La única medida que vale es la calidad de nuestro trabajo, sancionado por nuestra propia conciencia profesional. Esa es nuestra dignidad.
En el marco de la Reforma Educacional, el ministro Nicolás Eyzaguirre se ha referido a la necesidad de potenciar la formación inicial docente a través de sus mejores universidades, especialmente las estatales, de modo que atraigan y formen las mejores vocaciones pedagógicas, se vinculen con las escuelas y liceos y desarrollen investigación educativa pertinente. Asimismo, ha destacado la importancia de dignificar a los profesores, a través de una propuesta concreta de carrera docente que asegure mejores condiciones laborales, definiendo una trayectoria profesional asociada a un nuevo modelo de evaluación de desempeño y mejore el actual nivel de remuneraciones de los maestros.
A nuestro juicio, caben aquí los requisitos indispensables que deben cumplirse para sentar las bases firmes de la educación de calidad que Chile y los chilenos esperan para sus niños y jóvenes.

• Datos disponibles:
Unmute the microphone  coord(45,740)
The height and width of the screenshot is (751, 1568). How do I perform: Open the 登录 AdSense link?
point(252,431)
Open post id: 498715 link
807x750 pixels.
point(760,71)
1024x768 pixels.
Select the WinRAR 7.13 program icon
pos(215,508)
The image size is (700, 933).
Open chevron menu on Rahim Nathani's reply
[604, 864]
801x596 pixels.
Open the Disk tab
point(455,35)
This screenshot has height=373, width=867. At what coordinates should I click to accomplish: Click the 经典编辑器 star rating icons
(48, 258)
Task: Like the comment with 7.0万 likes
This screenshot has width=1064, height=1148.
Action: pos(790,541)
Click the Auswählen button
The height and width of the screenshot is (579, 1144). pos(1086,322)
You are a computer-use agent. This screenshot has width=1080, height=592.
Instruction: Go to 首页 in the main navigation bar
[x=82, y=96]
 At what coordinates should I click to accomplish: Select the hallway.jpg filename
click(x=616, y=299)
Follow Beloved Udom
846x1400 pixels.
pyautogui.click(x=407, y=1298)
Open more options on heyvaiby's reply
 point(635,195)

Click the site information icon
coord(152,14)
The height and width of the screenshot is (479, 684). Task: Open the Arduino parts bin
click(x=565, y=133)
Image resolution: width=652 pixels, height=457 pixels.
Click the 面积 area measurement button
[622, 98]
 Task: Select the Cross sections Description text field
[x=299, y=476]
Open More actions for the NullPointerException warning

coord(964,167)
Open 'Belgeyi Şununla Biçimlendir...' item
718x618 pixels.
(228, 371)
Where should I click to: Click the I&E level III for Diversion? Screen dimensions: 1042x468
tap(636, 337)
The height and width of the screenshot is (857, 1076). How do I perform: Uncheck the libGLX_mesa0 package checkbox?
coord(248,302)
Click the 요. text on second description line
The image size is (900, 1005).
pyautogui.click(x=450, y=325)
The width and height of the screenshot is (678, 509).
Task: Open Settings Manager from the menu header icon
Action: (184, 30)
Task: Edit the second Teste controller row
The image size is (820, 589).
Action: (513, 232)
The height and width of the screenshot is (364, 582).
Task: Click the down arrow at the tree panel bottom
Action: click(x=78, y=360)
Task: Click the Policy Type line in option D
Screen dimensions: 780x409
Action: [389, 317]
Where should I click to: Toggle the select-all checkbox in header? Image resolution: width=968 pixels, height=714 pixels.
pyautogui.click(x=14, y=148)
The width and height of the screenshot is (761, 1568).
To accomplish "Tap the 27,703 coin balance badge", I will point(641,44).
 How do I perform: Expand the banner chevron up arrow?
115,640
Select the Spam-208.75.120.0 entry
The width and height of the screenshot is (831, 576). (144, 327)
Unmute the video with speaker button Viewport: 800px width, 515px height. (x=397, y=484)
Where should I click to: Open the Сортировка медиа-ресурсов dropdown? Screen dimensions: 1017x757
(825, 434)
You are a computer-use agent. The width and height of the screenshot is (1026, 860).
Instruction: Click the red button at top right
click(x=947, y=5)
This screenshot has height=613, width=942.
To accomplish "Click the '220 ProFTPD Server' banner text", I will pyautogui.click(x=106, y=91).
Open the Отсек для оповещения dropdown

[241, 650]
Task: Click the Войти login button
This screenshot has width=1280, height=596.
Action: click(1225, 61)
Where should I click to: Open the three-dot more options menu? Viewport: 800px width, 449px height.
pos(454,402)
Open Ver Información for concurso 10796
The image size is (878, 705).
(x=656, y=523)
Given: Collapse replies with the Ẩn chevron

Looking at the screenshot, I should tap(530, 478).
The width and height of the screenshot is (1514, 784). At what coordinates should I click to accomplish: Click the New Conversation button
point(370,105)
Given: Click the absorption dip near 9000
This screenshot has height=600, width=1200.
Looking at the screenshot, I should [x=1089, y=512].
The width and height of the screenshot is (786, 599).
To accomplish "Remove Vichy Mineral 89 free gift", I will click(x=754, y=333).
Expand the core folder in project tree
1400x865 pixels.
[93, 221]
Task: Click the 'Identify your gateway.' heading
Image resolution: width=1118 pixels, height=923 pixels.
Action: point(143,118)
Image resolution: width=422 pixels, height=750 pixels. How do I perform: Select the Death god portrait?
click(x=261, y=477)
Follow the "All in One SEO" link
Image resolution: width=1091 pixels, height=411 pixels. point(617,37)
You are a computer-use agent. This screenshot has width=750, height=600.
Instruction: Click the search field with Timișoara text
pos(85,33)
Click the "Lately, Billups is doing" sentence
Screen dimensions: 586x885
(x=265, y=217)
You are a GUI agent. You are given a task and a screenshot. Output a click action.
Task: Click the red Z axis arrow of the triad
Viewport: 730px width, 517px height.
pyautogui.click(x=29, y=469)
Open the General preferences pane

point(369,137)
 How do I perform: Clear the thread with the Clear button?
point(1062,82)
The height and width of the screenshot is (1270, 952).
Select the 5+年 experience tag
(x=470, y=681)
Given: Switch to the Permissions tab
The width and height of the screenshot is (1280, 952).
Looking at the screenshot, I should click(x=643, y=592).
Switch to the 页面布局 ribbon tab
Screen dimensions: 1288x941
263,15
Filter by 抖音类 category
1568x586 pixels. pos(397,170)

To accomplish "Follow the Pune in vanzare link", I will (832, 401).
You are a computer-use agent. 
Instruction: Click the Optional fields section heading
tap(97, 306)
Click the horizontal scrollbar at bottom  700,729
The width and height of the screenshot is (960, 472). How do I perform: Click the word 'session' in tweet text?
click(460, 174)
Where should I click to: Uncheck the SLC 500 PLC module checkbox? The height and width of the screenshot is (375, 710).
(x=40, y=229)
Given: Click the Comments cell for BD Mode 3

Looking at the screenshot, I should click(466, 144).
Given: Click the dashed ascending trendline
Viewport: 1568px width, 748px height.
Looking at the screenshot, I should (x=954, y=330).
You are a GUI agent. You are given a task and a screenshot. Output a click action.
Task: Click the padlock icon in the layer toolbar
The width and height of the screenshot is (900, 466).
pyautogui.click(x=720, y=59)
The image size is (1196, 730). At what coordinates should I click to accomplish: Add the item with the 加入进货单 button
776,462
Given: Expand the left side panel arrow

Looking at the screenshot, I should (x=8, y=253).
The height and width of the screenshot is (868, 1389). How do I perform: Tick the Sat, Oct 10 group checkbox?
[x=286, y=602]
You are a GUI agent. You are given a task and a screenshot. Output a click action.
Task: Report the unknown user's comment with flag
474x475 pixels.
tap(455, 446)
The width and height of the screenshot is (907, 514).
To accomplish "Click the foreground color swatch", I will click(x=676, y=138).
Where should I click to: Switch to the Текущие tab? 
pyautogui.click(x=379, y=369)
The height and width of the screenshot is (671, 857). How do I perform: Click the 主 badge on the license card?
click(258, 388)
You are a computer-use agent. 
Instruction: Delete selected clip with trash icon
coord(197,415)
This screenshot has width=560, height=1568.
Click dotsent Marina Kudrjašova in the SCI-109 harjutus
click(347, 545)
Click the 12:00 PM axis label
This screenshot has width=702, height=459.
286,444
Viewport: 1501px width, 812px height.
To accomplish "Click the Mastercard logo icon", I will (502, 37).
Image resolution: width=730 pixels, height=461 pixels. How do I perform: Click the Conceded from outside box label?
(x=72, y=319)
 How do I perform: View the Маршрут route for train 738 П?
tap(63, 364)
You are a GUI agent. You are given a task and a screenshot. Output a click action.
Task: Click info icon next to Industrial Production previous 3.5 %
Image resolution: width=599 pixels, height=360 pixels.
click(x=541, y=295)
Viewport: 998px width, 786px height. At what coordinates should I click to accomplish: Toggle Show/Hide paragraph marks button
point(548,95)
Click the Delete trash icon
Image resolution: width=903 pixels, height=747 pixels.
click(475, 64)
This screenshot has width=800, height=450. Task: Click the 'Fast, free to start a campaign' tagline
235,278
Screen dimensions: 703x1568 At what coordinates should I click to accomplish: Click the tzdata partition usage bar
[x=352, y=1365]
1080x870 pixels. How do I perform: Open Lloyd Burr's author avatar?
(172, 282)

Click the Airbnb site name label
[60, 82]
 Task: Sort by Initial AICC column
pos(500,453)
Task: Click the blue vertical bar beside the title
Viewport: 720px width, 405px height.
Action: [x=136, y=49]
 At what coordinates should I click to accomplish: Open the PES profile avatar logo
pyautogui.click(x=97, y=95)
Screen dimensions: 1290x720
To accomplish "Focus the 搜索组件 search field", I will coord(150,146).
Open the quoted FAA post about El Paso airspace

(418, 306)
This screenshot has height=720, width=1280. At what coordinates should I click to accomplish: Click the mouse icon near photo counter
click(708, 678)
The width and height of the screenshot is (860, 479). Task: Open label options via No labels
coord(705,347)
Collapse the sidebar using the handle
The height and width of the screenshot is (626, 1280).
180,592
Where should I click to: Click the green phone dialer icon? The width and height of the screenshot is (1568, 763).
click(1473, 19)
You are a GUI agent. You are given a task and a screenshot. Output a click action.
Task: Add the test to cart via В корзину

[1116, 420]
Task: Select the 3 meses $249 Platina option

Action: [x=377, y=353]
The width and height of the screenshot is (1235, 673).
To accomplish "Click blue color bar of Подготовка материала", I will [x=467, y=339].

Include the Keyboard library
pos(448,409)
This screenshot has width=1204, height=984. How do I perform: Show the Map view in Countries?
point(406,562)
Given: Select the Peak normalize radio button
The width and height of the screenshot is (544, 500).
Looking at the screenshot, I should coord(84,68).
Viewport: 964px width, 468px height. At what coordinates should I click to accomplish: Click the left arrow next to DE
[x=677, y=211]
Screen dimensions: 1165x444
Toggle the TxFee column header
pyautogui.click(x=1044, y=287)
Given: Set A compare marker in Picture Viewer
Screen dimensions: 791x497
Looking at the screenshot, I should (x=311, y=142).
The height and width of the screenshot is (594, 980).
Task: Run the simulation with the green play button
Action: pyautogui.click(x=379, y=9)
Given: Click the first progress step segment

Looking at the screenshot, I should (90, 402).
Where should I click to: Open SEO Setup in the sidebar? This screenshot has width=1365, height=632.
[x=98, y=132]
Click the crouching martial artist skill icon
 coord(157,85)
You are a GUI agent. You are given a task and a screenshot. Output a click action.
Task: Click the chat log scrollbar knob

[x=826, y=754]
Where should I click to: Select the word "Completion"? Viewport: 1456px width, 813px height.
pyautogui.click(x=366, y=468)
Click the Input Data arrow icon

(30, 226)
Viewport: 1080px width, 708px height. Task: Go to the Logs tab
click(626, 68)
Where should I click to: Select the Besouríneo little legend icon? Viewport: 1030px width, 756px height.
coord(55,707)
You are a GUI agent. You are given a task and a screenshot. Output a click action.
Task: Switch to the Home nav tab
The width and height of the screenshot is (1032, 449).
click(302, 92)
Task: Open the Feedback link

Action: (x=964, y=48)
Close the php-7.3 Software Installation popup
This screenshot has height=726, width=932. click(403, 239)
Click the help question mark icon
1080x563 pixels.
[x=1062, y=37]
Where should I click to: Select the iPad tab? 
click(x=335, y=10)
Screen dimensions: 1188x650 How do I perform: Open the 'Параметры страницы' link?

• Objetivo del ejercicio:
Transcribe sin cambios el pasaje del texto sobre la formación docente que va desde "A nuestro juicio, caben" hasta "niños y jóvenes.", ambos incluidos.

• Resultado del ejercicio:
A nuestro juicio, caben aquí los requisitos indispensables que deben cumplirse para sentar las bases firmes de la educación de calidad que Chile y los chilenos esperan para sus niños y jóvenes.